Stephen Colbert Celebrates the Passing of the Stimulus Bill

Welcome to Best of Late Night, a rundown of the previous night’s highlights that lets you sleep — and lets us get paid to watch comedy. We’re all stuck at home at the moment, so here are the 50 best movies on Netflix right now.

Trillions in Stimulation

Congress passed a $1.9 trillion stimulus aid bill on Wednesday, with Democrats sending the measure to President Biden despite no Republican support.

“Something historic happened on Capitol Hill, and it wasn’t punching a cop and pooping on the rug,” Stephen Colbert said, adding, “It’s a pretty low bar.”
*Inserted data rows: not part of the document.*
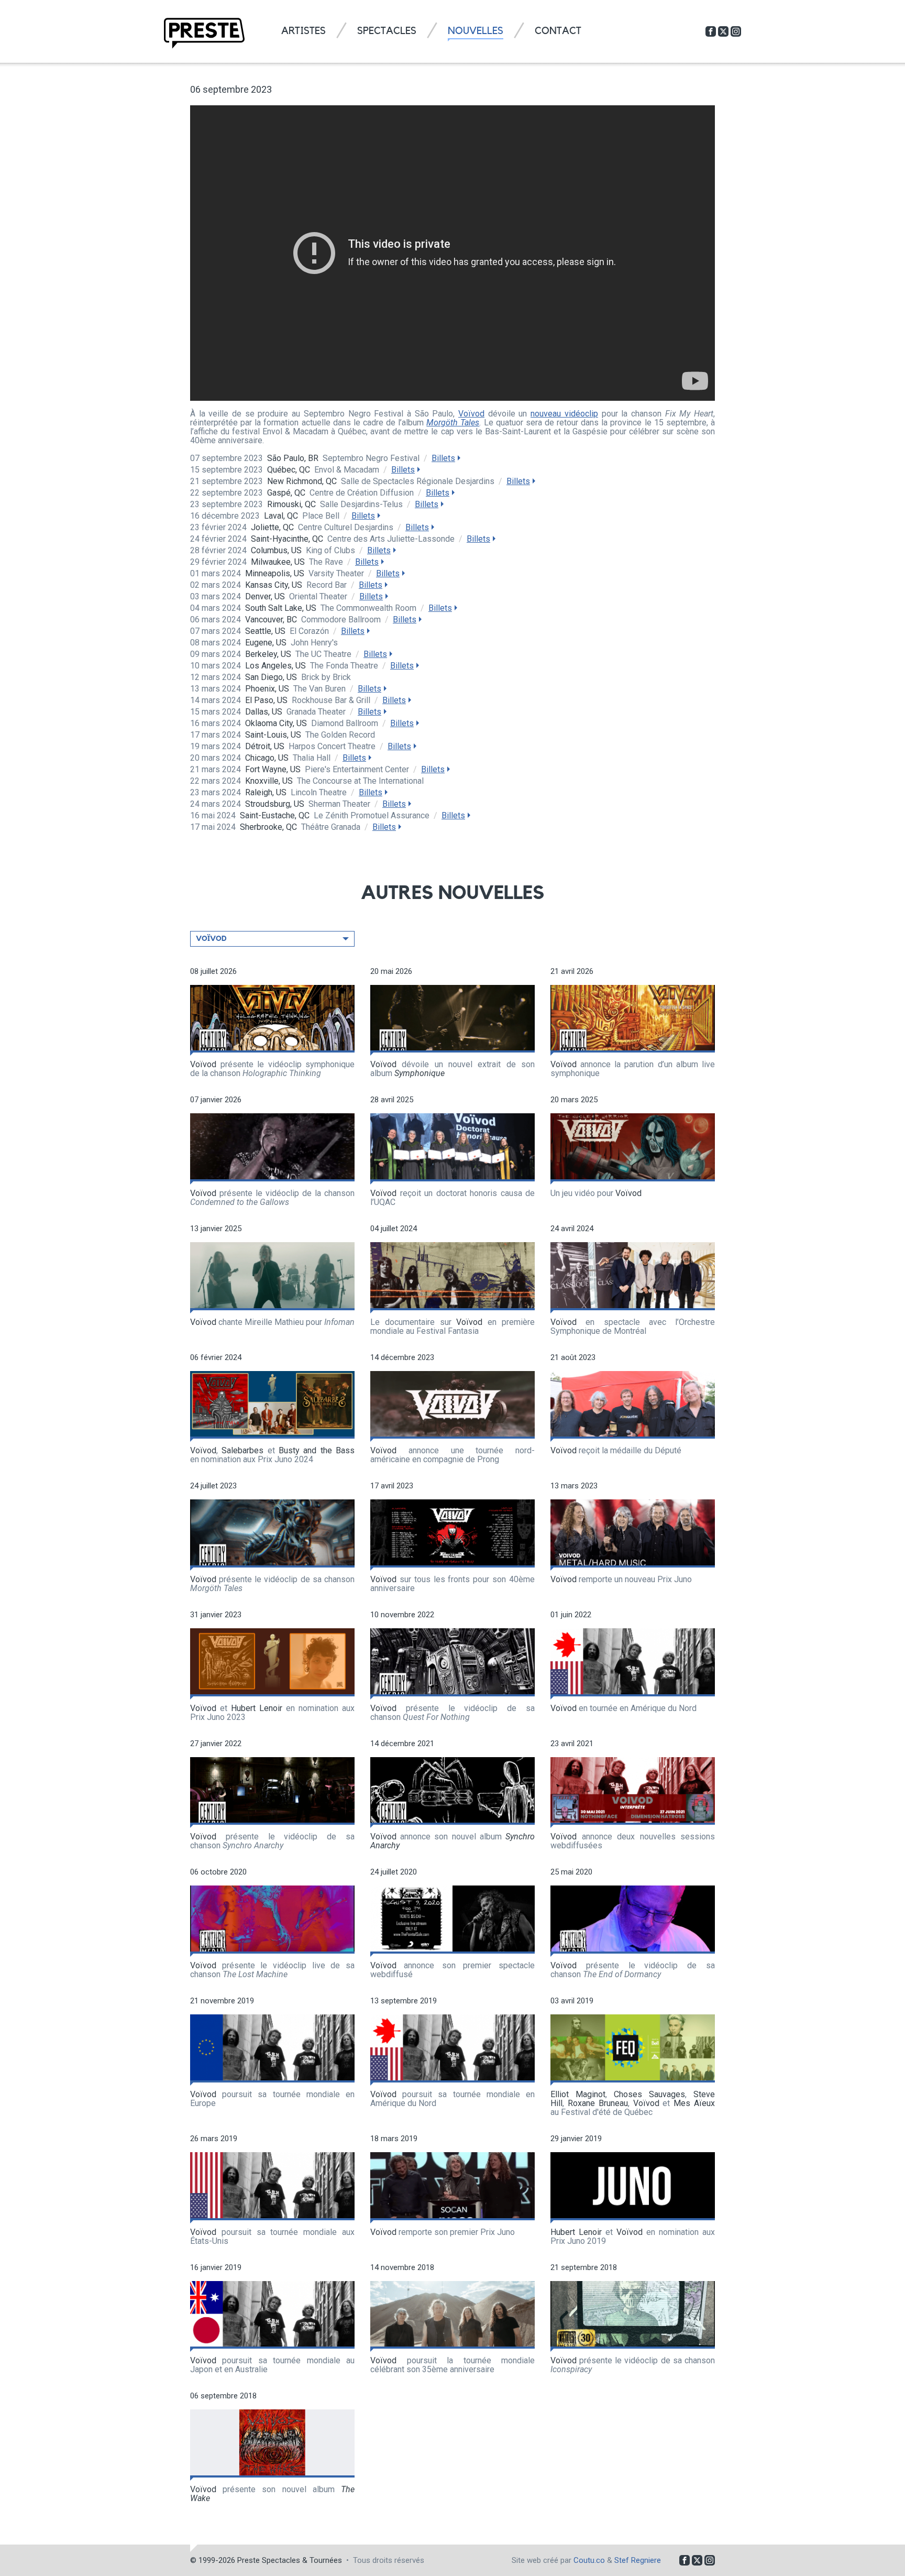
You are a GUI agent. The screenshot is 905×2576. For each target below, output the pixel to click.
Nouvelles (475, 31)
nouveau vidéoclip (564, 414)
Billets (443, 458)
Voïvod (471, 414)
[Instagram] (736, 31)
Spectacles (386, 31)
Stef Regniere (637, 2560)
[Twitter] (723, 31)
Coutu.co (589, 2560)
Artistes (303, 31)
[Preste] (204, 33)
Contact (558, 31)
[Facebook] (710, 31)
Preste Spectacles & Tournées (289, 2560)
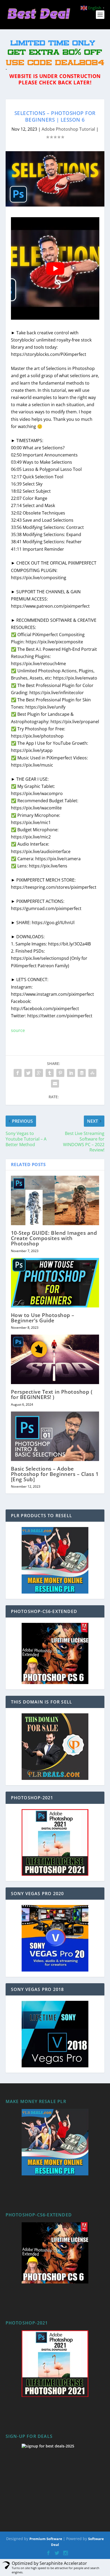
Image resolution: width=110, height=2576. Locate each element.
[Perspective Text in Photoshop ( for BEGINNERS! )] (55, 1359)
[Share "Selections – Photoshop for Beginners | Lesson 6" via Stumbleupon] (92, 1073)
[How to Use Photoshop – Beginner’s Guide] (55, 1282)
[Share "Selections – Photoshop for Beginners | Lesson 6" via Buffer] (81, 1073)
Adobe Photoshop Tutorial (68, 129)
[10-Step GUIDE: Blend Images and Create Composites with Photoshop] (55, 1200)
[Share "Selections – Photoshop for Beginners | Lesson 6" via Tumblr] (49, 1073)
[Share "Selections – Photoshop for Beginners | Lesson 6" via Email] (55, 1083)
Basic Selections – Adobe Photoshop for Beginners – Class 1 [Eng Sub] (55, 1474)
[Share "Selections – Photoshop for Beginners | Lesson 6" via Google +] (39, 1073)
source (18, 1030)
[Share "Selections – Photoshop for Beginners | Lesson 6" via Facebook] (17, 1073)
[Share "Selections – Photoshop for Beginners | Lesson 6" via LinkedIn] (71, 1073)
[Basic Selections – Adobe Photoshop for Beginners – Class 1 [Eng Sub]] (55, 1436)
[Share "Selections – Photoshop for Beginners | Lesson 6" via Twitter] (28, 1073)
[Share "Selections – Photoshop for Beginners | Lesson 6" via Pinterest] (60, 1073)
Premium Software (46, 2538)
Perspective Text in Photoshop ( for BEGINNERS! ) (52, 1394)
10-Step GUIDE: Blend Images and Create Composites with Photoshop (54, 1238)
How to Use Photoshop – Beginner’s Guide (42, 1318)
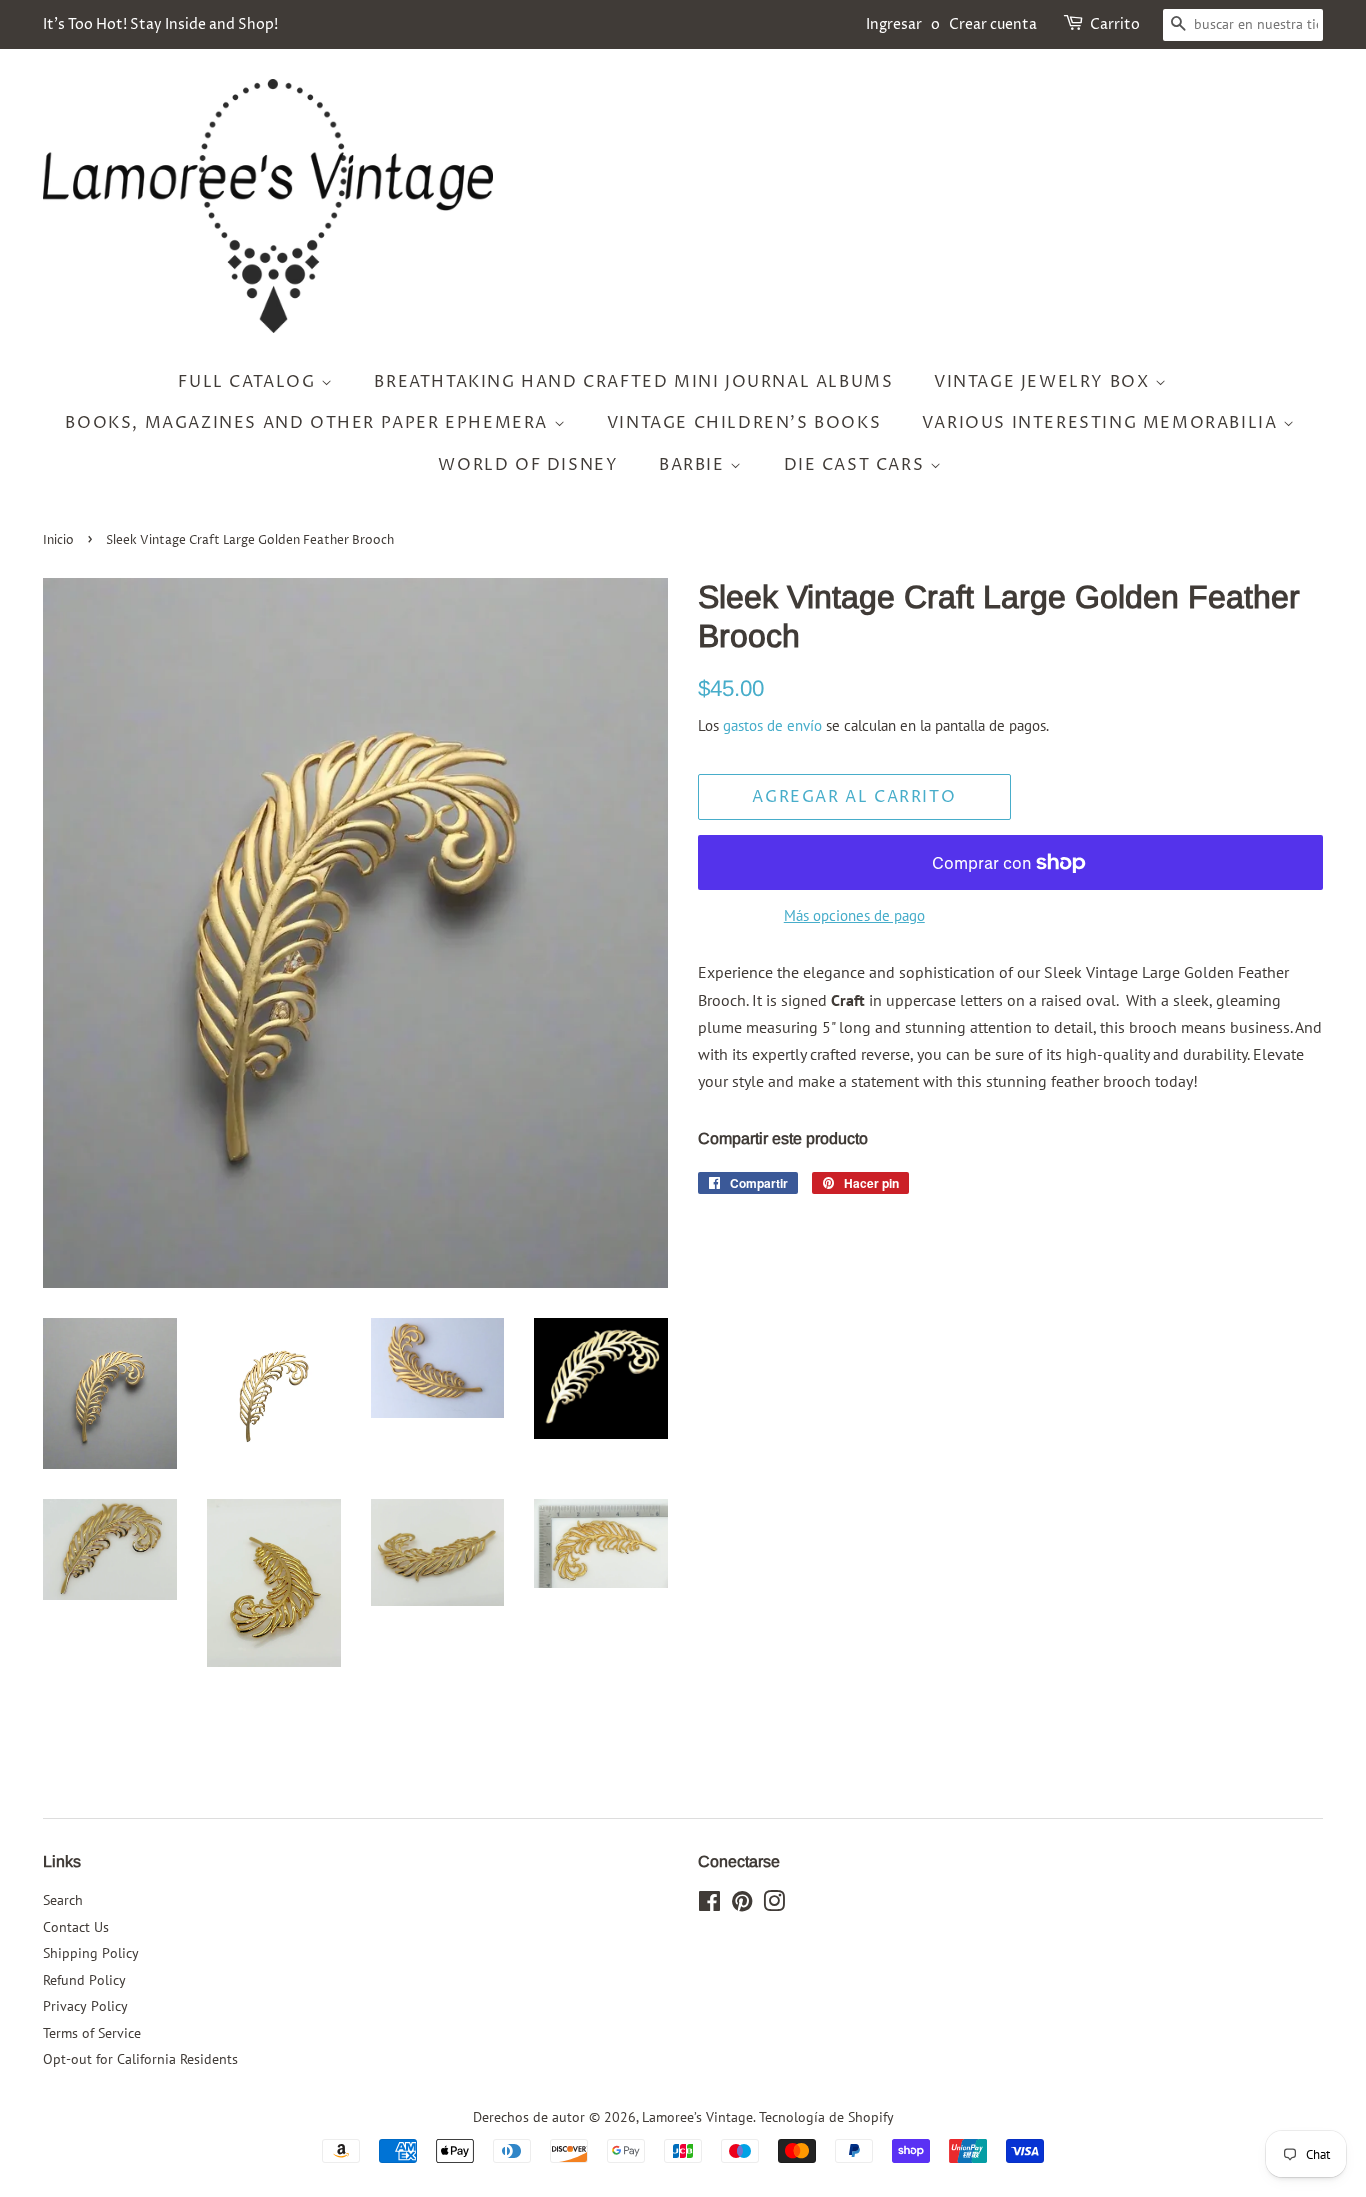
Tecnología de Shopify (826, 2117)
“With this passage, the government is about to send $1,400 stimulus checks to millions of Americans. There you go, baby. You’re rich! Buy yourself something nice, like rent or medicine.” — STEPHEN COLBERT

“Huge news. With $1,400 a year into the pandemic, you can finally pay May 2020’s rent.” — JAMES CORDEN

“The $1.9 trillion price tag brings the total spent on Covid relief to $5.5 trillion. By comparison, adjusted for inflation, World War II cost the U.S. government roughly $4 trillion. Hopefully, we’ll get some great coronavirus movies like ‘Inoculating Private Ryan,’ or one about your uncle who still wears his mask below his nose, ‘Dumb Kirk.’” — STEPHEN COLBERT

“The administration says a large number of Americans could receive their $1,400 stimulus payments before the end of March. Do you know what that means? There’s finally going to be an end of March!” — STEPHEN COLBERT

“The money will be going out soon, and really, what’s more reassuring than the phrase, ‘Don’t worry, the check’s in the mail’?” — JAMES CORDEN

“Most Americans are thrilled the bill passed. In fact, President Biden is so amped, he just bit his dog.” — JIMMY FALLON

“One point nine trillion dollars. That’s like a dollar for every email you got this year that started with, ‘In these challenging times.’” — JIMMY FALLON

“Biden might not need to work too hard to sell his stimulus plan, because according to polls, 75 percent of voters said they support the package, and Biden’s approval rating since he took office is a steady 57 percent. Old steady Joe: He may not be as exciting as the last guy we were with, but, you know, he’s good with kids, in that he cares whether they live in poverty.” — STEPHEN COLBERT

The Punchiest Punchlines (Republican’t or Won’t Edition)

“The House passed the $1.9 trillion coronavirus relief bill today. Democrats are calling it a landmark bill that will give Americans desperately needed financial assistance during a pandemic, while Republicans are calling it ‘not what Dr. Seuss would have wanted.’” — SETH MEYERS

“It will give Americans more access to health care and boost the vaccination rate. So naturally, Republicans are against it.” — JIMMY KIMMEL

“No Republicans voted for the bill in the House or in the Senate, even though more than 70 percent of Americans support it. The only other Bill 70 percent of Americans support is Murray.” — JIMMY KIMMEL

“It’s very rare to have that, but Republicans in Congress can’t support it because Democrats in Congress do support it. If a meteor was hurtling toward the earth and Chuck Schumer said, ‘We’ve got to stop this,’ Mitch McConnell would be like, ‘No we don’t. No we don’t. Could lead to socialism.’” — JIMMY KIMMEL

The Bits Worth Watching

Samantha Bee investigated the women of QAnon on Wednesday’s “Full Frontal.”

What We’re Excited About on Thursday Night

Phoebe Bridgers, a Grammy nominee for Best New Artist, will appear on Thursday’s “Late Night With Seth Meyers” ahead of Sunday’s awards show.